Q. What challenges do you anticipate as Grew expands its manufacturing capacity across India, and how do you plan to address them?
As we expand, adhering to stringent environmental and regulatory requirements becomes increasingly complex. Managing environmental impacts, such as water usage and waste management, and ensuring compliance with evolving regulations will be essential. We are committed to adopting sustainable practices that align with both local and international environmental standards.
We are focused on optimizing our financial strategies, including exploring green financing options and strategic partnerships to fund our growth initiatives. Continuously upgrading our manufacturing technology and integrating new innovations while minimizing operational disruptions is crucial and we are focused on proactive R&D and fostering partnerships with technology leaders to stay ahead of the curve.
The solar industry being highly competitive, with numerous domestic and international players vying for market share where price pressures and changing market dynamics can pose challenges to maintain profitability. To address this, we are focusing on differentiating our products through innovation, efficiency, and value-added services that enhance customer satisfaction.
Q. How does Grew view the current policy environment in India for renewable energy, and what changes or support mechanisms would you advocate for to accelerate solar adoption?
Global efforts such as the Paris Agreement demonstrate the need to transition to renewable energy to limit global warming to well below 2 degrees Celsius. Governments worldwide are increasingly implementing policies and incentives to support renewable energy deployment, including feed-in tariffs, tax incentives, grants, and regulatory frameworks that facilitate grid integration. The current policy environment in India is favorable for renewable energy, with various government initiatives supporting solar adoption.
However, for faster acceleration, we advocate for more streamlined policies around land acquisition for large-scale solar projects, increased incentives for domestic manufacturing, and enhanced support for R&D in new solar technologies.
Additionally, simplifying the approval processes for renewable energy projects and providing more financial incentives for distributed solar installations could further drive growth in the sector. The recent announcement of the budget, PM Surya Ghar Muft Bijli Yojana, has been launched to install rooftop solar plants, providing free electricity up to 300 units every month to 1 crore households. The scheme has received an overwhelming response with over 1.28 crore registrations and 14 lakh applications, and we aim to further promote it.
Q. Looking ahead, how does Grew envision its role in the global renewable energy market, especially in terms of exports and international collaborations?
Grew Energy envisions a strong role in the global renewable energy market, with a focus on exports and international collaborations.

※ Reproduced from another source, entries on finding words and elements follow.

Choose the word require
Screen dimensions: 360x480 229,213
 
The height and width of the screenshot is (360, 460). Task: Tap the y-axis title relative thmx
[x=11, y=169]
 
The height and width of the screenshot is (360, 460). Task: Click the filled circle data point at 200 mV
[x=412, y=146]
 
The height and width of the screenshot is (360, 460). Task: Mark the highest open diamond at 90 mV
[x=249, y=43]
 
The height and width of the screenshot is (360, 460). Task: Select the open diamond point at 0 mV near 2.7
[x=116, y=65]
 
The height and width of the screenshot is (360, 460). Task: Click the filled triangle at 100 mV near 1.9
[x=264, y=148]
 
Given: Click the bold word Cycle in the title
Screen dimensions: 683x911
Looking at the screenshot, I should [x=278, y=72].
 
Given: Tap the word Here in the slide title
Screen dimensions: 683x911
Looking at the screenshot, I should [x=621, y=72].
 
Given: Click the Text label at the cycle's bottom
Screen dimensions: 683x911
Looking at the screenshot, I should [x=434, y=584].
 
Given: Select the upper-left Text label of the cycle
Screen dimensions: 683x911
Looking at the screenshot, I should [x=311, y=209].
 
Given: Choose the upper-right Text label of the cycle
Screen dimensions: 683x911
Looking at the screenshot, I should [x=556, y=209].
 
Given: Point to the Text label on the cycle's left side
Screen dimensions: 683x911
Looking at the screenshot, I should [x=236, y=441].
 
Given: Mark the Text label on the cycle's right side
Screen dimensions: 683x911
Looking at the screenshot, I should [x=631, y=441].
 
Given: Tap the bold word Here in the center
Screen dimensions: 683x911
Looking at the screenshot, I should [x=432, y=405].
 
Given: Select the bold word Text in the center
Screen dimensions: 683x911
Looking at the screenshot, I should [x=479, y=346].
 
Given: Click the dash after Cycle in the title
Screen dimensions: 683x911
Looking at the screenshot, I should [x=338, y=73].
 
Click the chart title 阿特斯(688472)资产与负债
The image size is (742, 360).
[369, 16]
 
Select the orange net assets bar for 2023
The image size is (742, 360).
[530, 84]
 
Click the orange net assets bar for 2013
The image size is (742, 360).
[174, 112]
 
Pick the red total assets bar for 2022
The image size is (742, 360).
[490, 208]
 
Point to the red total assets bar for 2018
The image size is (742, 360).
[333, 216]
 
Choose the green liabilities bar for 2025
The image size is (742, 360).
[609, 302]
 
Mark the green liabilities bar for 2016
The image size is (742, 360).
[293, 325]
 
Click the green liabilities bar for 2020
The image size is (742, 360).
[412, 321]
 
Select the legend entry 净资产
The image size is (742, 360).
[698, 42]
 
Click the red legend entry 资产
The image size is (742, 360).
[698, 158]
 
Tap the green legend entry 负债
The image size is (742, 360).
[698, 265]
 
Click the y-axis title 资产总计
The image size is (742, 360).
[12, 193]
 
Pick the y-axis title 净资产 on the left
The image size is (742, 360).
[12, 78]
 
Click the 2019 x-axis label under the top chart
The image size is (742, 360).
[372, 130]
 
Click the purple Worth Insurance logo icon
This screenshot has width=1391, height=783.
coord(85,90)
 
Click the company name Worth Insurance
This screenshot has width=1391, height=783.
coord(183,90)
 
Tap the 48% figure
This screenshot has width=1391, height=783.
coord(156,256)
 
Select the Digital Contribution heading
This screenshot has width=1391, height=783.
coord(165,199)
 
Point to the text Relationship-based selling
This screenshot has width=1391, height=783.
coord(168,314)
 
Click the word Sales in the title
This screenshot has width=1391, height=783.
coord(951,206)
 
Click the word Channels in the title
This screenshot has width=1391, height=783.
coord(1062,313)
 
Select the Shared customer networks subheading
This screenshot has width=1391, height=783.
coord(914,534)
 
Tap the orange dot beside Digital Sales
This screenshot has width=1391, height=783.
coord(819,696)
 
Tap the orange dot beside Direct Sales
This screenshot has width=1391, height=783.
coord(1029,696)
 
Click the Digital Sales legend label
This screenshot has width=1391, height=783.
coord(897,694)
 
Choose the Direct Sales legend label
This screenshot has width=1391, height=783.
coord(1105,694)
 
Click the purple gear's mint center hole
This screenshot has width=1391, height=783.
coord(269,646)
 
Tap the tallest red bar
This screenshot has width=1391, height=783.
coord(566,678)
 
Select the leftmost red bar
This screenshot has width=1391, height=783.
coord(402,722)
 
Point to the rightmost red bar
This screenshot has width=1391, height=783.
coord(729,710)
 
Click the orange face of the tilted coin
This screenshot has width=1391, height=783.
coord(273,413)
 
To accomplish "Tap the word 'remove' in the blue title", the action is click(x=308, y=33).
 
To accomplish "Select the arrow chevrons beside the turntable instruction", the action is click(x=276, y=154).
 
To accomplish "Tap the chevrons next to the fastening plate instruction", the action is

We are already exploring partnerships with global technology leaders and are targeting key export markets in the US. India has set ambitious renewable energy goals, aiming to achieve 500 GW of non-fossil fuel energy capacity by 2030 and reach net-zero emissions by 2070. Grew Energy is fully aligned with these national objectives, contributing to India’s clean energy transition by expanding our solar manufacturing capabilities and promoting the adoption of renewable energy solutions.
Our commitment to producing high-quality, ‘Made in India’ solar products support India’s vision of becoming a global leader in sustainable energy. Our goal is to not only meet India’s renewable energy needs but also contribute to the global transition towards cleaner energy by offering world-class solar products that adhere to international standards.